The latter had opened his mouth to speak, then thought better of it, and closed it again, reddening uncomfortably, and his dismayed expression was so obvious as to be almost comic.
The rise of the curtain for the third and last act put a summary end to any further conversation and Joan bent her attention on the stage once more, though all the time that her eyes and ears were absorbing the shifting scenes and brilliant dialogue of the play a little, persistent inner voice at the back of her brain kept repeating Diana's nonchalant "_I really don't see very much of her nowadays_," and querying irrepressibly, "_Why not_ ?" Meanwhile, Diana, unconscious of the uneasy curiosity she had awakened in the mind of Joan, was watching the progress of the play intently.

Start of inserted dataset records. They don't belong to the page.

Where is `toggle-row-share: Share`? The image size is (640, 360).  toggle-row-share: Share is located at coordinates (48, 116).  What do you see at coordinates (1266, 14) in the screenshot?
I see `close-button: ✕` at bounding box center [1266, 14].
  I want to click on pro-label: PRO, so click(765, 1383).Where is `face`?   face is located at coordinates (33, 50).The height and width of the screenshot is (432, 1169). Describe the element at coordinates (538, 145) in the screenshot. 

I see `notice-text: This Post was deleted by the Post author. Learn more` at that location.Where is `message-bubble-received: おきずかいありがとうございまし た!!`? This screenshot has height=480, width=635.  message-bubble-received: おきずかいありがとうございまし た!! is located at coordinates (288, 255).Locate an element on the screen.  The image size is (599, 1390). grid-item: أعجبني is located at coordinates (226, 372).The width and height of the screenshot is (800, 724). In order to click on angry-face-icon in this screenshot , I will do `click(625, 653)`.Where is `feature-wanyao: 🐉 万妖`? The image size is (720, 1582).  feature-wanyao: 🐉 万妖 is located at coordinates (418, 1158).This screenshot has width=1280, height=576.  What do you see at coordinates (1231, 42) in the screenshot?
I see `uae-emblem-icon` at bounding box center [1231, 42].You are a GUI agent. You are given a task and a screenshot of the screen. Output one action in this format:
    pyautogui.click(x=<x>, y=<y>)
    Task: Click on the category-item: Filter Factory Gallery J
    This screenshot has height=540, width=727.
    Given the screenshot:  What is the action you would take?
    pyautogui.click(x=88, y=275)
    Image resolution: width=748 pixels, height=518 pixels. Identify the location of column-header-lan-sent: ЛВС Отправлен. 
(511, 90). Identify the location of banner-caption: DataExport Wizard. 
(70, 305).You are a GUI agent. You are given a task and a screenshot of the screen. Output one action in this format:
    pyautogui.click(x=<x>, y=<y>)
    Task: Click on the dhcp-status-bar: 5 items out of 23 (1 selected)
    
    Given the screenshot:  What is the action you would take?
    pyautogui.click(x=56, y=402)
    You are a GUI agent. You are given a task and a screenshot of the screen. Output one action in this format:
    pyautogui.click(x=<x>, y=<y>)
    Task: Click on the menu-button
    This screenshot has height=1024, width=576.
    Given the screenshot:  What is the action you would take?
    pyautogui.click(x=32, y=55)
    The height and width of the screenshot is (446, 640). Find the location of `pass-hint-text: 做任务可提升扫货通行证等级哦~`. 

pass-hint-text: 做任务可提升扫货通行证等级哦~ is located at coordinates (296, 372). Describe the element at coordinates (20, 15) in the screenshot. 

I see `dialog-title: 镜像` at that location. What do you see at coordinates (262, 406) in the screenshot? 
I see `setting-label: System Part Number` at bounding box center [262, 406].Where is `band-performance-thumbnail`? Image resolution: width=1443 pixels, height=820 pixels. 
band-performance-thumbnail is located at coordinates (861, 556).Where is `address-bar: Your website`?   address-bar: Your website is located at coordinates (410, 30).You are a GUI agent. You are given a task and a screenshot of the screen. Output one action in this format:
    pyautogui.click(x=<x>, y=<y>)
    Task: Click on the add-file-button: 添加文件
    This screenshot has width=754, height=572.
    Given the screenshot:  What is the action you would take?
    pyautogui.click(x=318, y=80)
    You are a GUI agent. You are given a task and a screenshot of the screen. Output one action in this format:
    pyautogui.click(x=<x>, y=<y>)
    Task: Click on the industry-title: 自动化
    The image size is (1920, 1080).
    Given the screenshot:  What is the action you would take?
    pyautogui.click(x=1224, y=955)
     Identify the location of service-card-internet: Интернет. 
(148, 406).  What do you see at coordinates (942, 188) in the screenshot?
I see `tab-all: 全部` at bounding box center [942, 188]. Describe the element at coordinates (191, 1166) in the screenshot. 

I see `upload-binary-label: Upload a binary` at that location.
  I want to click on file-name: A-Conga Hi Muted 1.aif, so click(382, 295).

How designedly it was written around Adrienne de Gervais--calculated to give every possible opportunity to a fine emotional actress! Her lips closed a little more tightly together as the thought took hold of her.
The author must have studied Adrienne, watched her every mood, learned every twist of her temperament, to have portrayed a character so absolutely suited to her as that of Mrs.Fleming.

And how could a man know a woman's soul so well unless--unless it were the soul of the woman he loved?
That was it; that was the explanation of all those things which had puzzled, and bewildered her for so long.